HONG KONG • Hong Kong’s controversial extradition Bill has polarised society, but it is not just ordinary folk who are taking to the streets – the city’s film and TV stars and singers have spoken up both for and against those protesting against the legislation.
But speaking out has come at a price. Some celebrities have seen their lucrative careers on the mainland go up in smoke, while others have faced a barrage of criticism in Hong Kong.
Popular Cantopop singer Denise Ho is all too familiar with this.
She has been on the front line of the city’s pro-democracy movement since the sit-in street protests of the 2014 Umbrella Movement, and the move has been costly for her.
She has been banned from performing on the mainland, where her music has also been removed from streaming services. Till then, she had performed on mainland China more than 100 times.
The ban has cost her about US$120,000 (S$163,100) in annual income, The New York Times, citing Ms Ho’s manager, reported on Friday.

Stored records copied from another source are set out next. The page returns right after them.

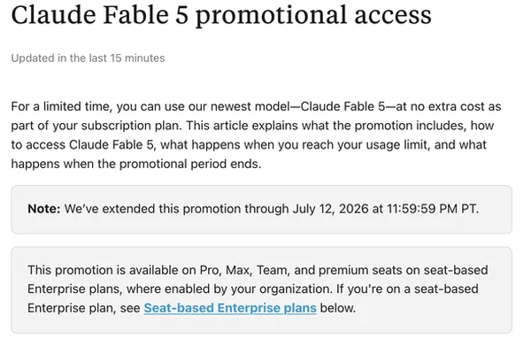This screenshot has height=354, width=531.
Task: Click 'This promotion is available on' sentence start
Action: point(112,270)
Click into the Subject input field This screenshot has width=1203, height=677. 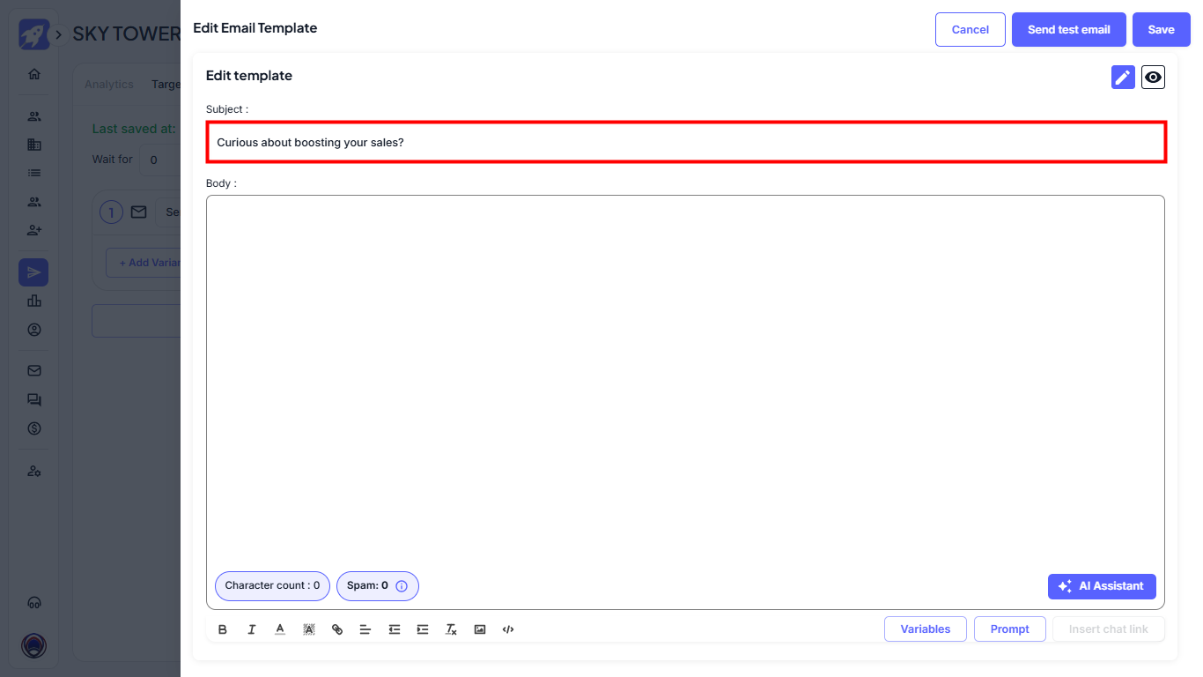pos(686,142)
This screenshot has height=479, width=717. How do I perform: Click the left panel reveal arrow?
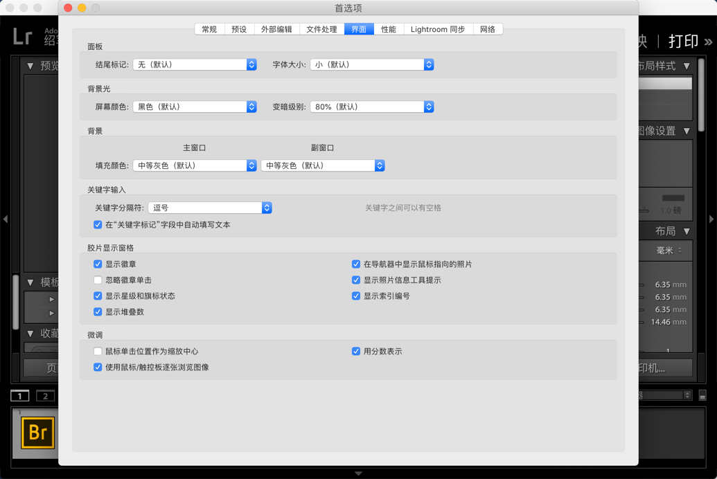click(x=6, y=220)
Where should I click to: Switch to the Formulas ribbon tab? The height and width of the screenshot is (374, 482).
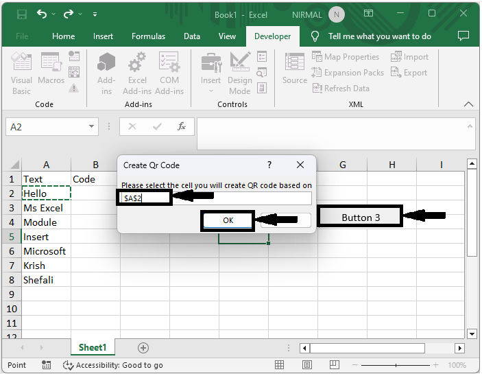148,36
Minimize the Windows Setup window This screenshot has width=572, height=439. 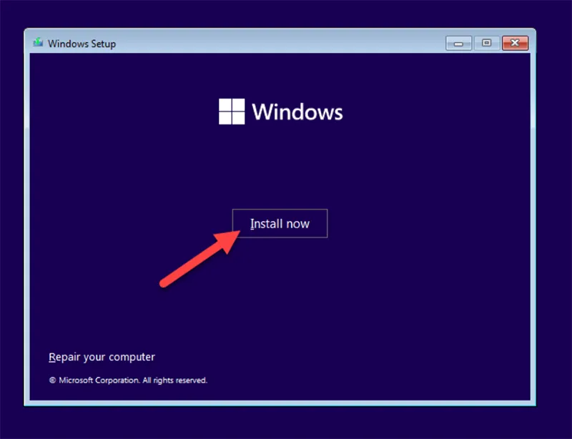coord(458,43)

But the singer has remained defiant, continuing to stand with protesters on the front line opposing the legislation, which would have allowed for fugitives to be sent to the mainland to stand trial.
On Friday, she spoke up for Hong Kong’s young protesters at a sit-in rally, saying that she believed this was a fight to “safeguard Hong Kong’s values”.
“I think there are some priorities in life. You cannot think about only your own personal well-being when your city and your home are gradually losing their beautiful values. I think, at that point, you just have to make a choice,” she said, referring to her stance.
Other celebrities like award-winning actress Deanie Ip have also openly backed the anti-extradition protesters.
Opponents of the Bill have framed the fight as a battle for Hong Kong’s freedom and autonomy, which they say would be eroded by the proposed law.
On the other side of the fence, celebrities have also spoken up for the police, who have come under attack for being heavy-handed in putting down protests.
Veteran actor Tony Leung Ka-Fai and singers Alan Tam and Kenny Chung (known by his stage name Kenny Bee) stood up for the police at a rally on June 30, much to the chagrin of their fans.
“It’s a bit dangerous for us to come out today as public figures… But we are not speaking about politics – we are talking about justice,” Mr Chung said at the rally.
Since then, they have come under intense criticism online, with fans posting pictures of their smashed records and threatening boycotts.
Asked by Apple Daily for her thoughts on celebrities taking sides, Ms Ip said: “We can’t call other people’s choices wrong. Everyone has his own judgment. We shouldn’t pit ourselves against one another. I’ve come out today because everyone has his freedom to do what he thinks is right… I won’t criticise them,” she said.
But by speaking out publicly, Hong Kongers say these public figures have served to further inflame sentiment about the Bill in the city.
Protests against legislation have been going on for almost a month.
Today, protesters are expected to take to the streets again, this time marching in Kowloon area with the aim of spreading news about the Bill to tourists from the mainland, where events about Hong Kong have been heavily censored.